» **WORK TO BE COMPLETED**: Produce a word-for-word copy of the lines from the one that contains "The height and" to the final line of the data below, with all pictures dropped.

» **MATERIAL PROVIDED**:

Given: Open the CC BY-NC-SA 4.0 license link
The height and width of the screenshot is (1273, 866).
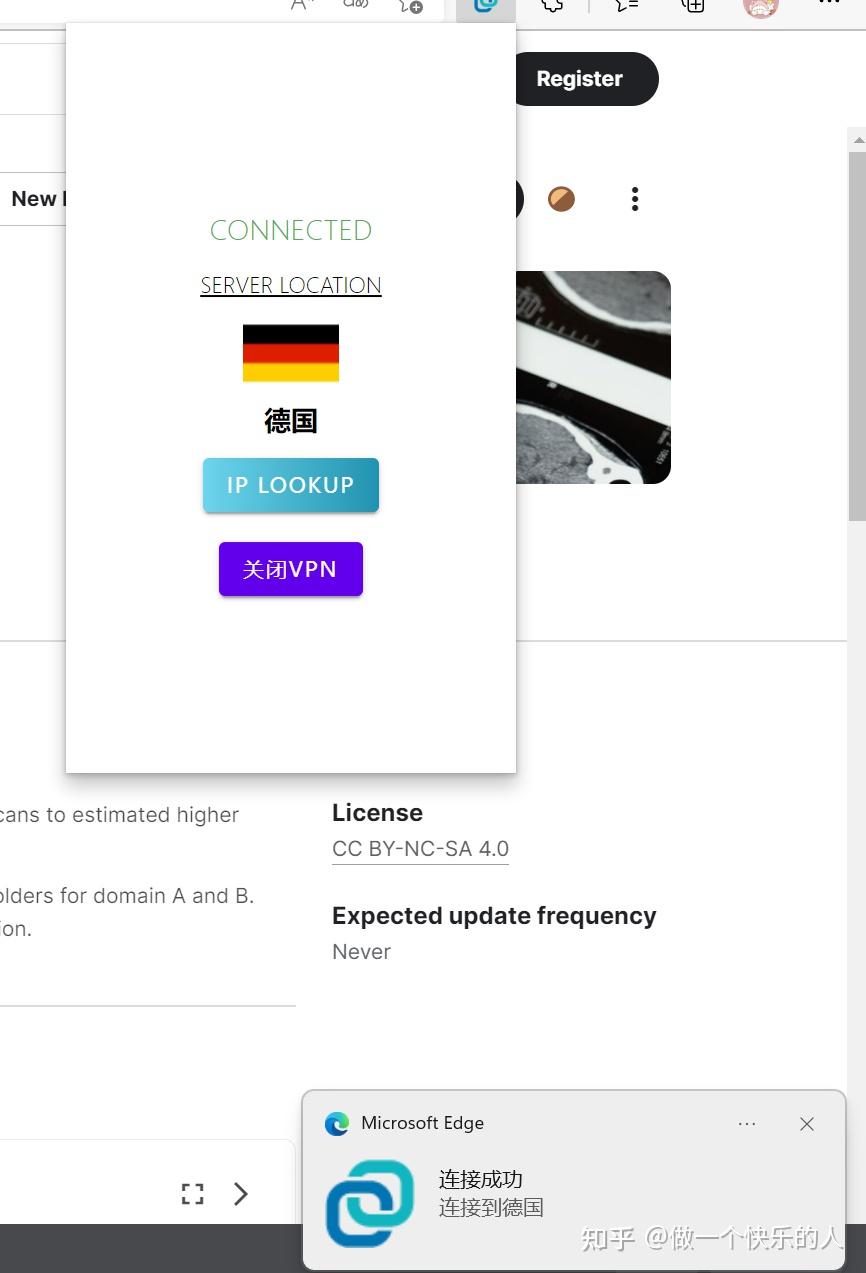Looking at the screenshot, I should pyautogui.click(x=420, y=849).
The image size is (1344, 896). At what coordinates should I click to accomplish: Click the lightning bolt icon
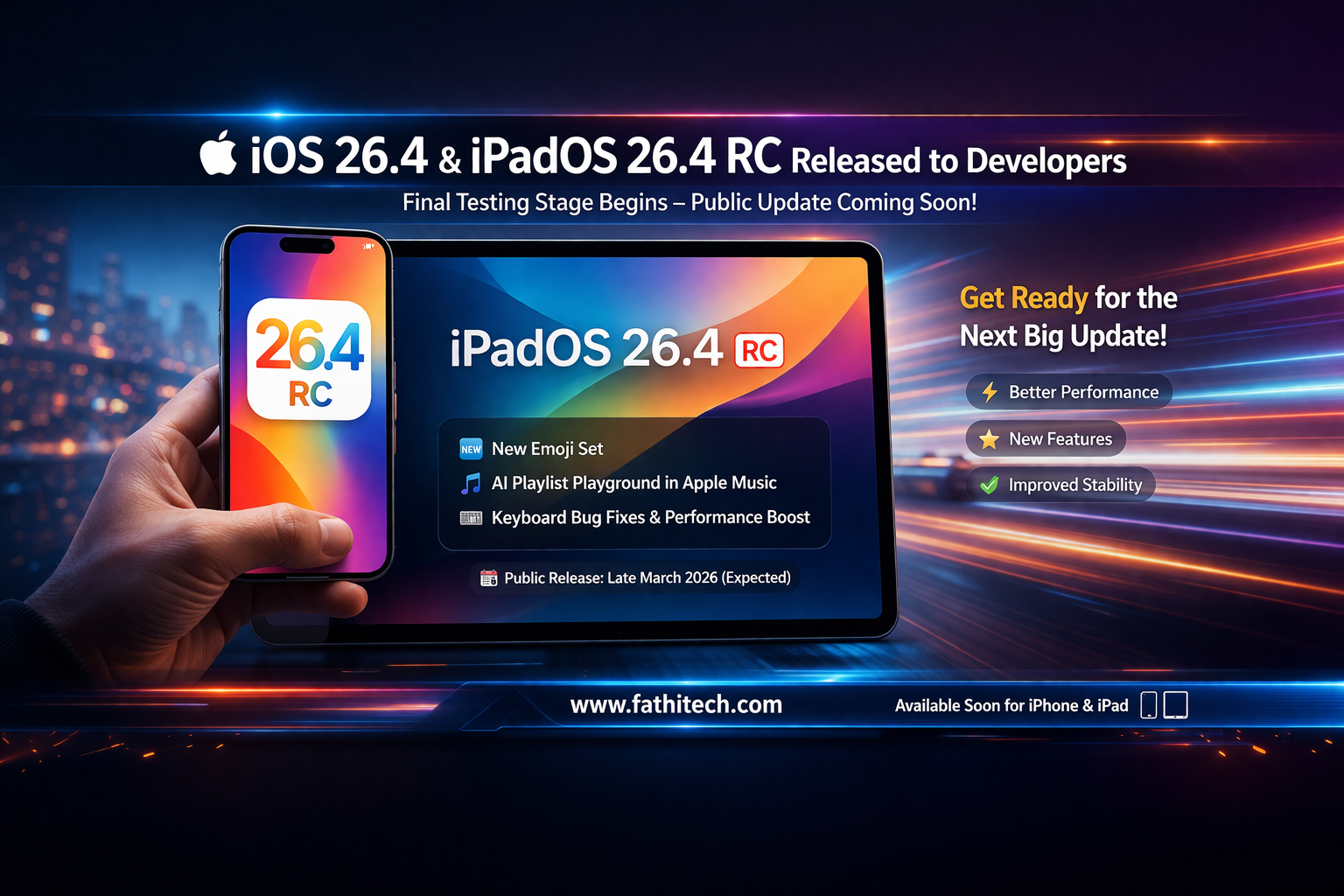click(x=990, y=392)
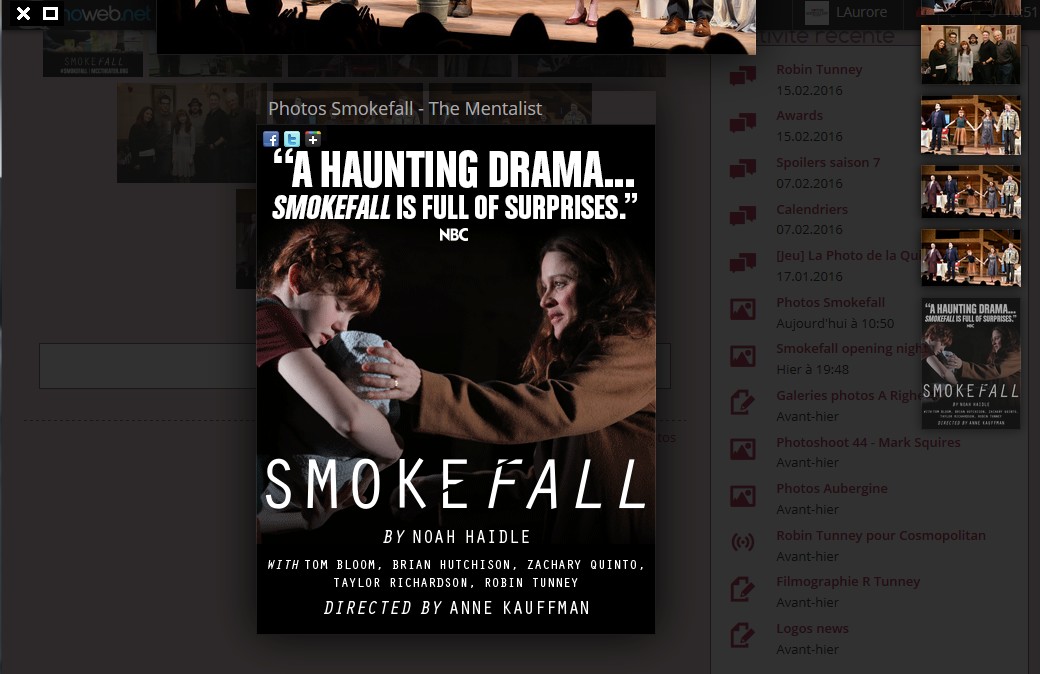Open Photoshoot 44 - Mark Squires link
Screen dimensions: 1040x674
[x=868, y=442]
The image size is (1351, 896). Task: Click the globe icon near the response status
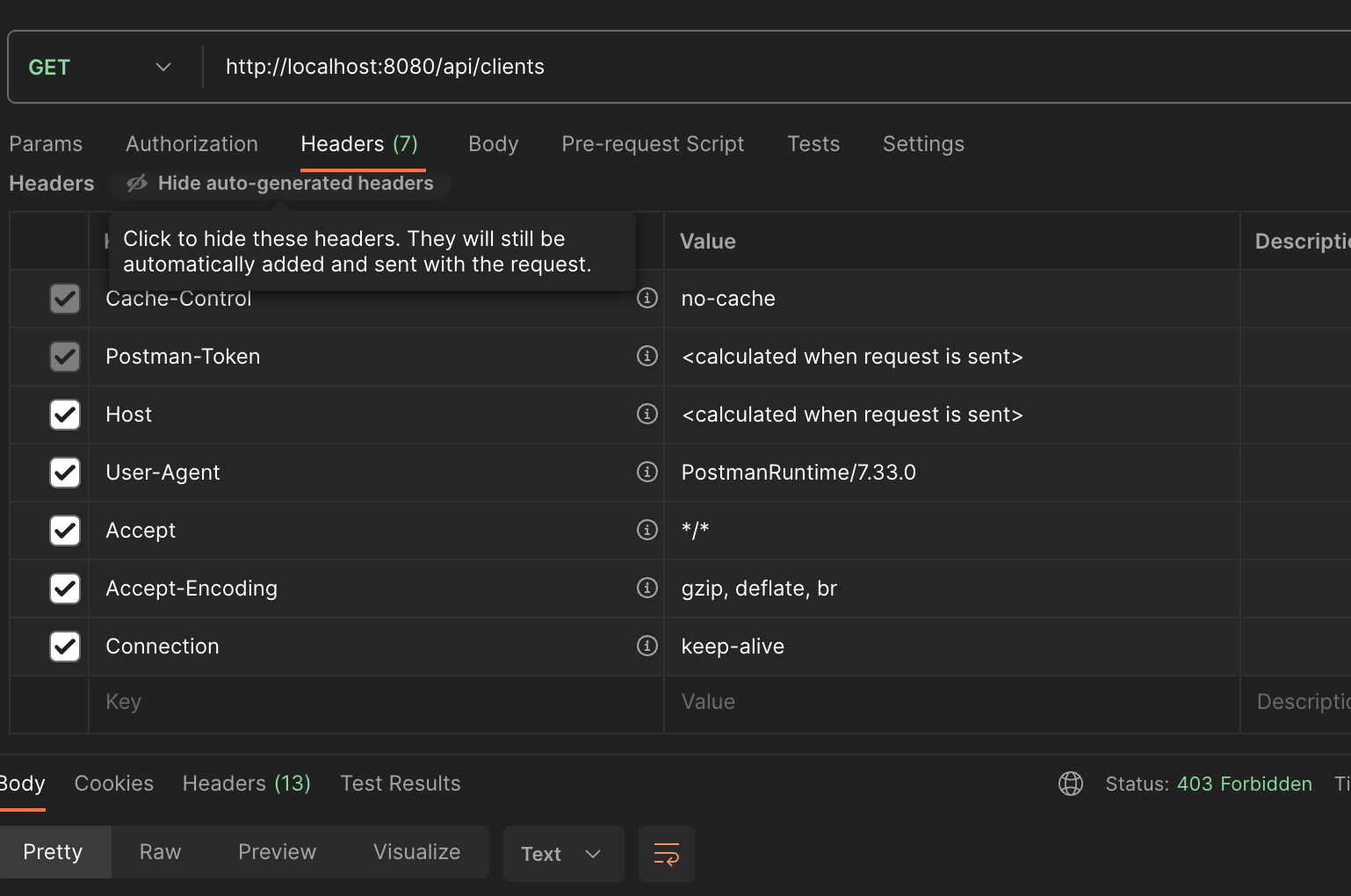click(1071, 784)
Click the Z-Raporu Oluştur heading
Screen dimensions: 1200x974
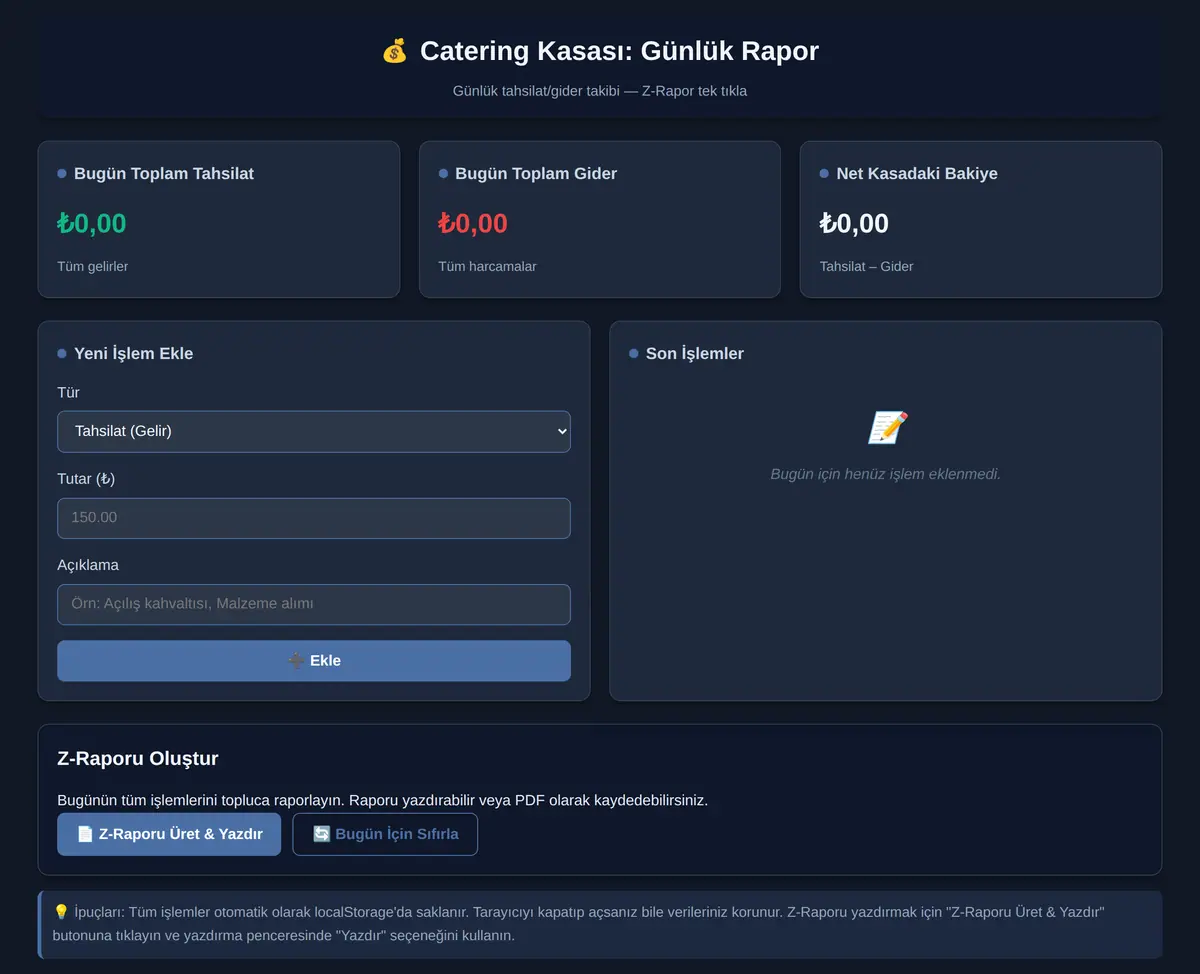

» **WRITTEN RESPONSE**:
The height and width of the screenshot is (1273, 866).
Looking at the screenshot, I should pyautogui.click(x=420, y=849).
The image size is (1344, 896). At what coordinates should I click to accomplish: Click the lightning bolt icon
click(x=990, y=392)
Open Photoshoot 44 - Mark Squires link
Screen dimensions: 1040x674
[x=868, y=442]
The image size is (1351, 896). Task: Click the globe icon near the response status
click(1071, 784)
Click the Z-Raporu Oluştur heading
Screen dimensions: 1200x974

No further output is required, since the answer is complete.